### Source passage ###
“Wherever you are, be all there.”—Ram Dass
Awareness is your most precious commodity. It is the light of attention that energizes, activates, clarifies, and illuminates. It can restore balance, harmony, and health to your mind and body as well as help you connect more deeply to spirit. From a chronological perspective, your awareness can embody one of two states: time-bound or timeless.
Time-bound awareness is rigidly anchored to one of two temporal domains: the past or the future. The past is everything that has gone before the present moment. It exists in your memory from where you play black previous experiences into the present. Unlike the past, the future consists of what is yet to be, further ahead in your timeline. The future exists largely in your imagination and you infer what will happen based largely upon what has happened in the past.
What’s important to grasp about the time-bound states of past and future is that they have no literal existence. They are mental constructs; abstractions that you use to map out the flow of time in your existence. Once an experience is over, there is no way to influence it in the past. Similarly, the future, being without form cannot be accessed, only inferred as a potential matter. Despite this, past and future are powerfully compelling components of your personal and collective lives. So much so that an enormous amount of your attention is spent ruminating on the past or anticipating the future.
### Record list ###
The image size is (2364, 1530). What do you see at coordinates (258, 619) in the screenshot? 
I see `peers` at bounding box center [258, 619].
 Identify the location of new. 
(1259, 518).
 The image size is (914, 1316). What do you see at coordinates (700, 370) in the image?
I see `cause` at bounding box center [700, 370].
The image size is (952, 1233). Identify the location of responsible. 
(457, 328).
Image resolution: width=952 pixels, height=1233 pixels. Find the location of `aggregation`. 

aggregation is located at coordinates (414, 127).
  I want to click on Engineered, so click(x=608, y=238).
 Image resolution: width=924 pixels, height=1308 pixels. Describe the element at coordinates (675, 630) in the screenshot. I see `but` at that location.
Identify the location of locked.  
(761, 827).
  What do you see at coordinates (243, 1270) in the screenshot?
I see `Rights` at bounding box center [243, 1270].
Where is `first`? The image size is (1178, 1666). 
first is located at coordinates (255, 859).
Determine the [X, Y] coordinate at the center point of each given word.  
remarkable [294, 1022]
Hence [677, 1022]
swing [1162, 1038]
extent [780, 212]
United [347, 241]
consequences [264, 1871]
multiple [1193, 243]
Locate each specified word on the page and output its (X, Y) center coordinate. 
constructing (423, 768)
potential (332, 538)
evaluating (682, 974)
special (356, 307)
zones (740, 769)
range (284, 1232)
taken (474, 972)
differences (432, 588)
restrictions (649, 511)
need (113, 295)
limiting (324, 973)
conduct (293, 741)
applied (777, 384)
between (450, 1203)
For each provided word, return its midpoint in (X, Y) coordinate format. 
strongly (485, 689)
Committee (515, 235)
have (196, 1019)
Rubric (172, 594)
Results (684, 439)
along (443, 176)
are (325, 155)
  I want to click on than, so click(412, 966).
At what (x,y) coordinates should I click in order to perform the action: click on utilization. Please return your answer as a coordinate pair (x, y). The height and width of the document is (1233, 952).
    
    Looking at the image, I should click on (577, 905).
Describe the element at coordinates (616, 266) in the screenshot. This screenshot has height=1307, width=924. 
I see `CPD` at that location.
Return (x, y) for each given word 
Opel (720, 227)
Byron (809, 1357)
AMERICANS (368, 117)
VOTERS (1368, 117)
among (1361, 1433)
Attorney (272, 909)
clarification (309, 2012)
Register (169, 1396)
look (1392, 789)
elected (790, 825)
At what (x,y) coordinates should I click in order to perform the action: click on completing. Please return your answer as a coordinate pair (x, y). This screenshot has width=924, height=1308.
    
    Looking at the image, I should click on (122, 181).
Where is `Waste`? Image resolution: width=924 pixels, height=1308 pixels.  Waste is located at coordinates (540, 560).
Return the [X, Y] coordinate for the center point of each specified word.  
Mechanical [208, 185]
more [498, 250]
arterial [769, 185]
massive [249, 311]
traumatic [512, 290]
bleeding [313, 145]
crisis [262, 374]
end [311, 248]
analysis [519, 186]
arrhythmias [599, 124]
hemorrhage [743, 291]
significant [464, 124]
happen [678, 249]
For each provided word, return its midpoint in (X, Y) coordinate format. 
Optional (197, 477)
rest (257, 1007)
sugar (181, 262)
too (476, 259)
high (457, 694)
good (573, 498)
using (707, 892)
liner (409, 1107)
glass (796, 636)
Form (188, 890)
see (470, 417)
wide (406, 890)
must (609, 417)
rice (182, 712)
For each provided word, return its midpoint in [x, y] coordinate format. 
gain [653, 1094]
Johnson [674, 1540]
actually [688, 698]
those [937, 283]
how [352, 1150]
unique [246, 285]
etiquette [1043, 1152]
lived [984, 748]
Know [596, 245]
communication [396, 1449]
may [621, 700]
###
#### Required tasks:
1. Copy from the passage on awareness the part that opens with the words containing "Time-bound awareness is" and closes with "happened in the past.".
2. Say whether each statement agrees with the passage on awareness, answering yes or no and quoting the deciding words: (a) the future exists largely in the imagination; (b) a past experience can still be influenced once it is over; (c) awareness can embody one of three states.

#### Answers below:
1.
Time-bound awareness is rigidly anchored to one of two temporal domains: the past or the future. The past is everything that has gone before the present moment. It exists in your memory from where you play black previous experiences into the present. Unlike the past, the future consists of what is yet to be, further ahead in your timeline. The future exists largely in your imagination and you infer what will happen based largely upon what has happened in the past.

2.
(a) Yes: "The future exists largely in your imagination"
(b) No: "Once an experience is over, there is no way to influence it in the past."
(c) No: "your awareness can embody one of two states: time-bound or timeless."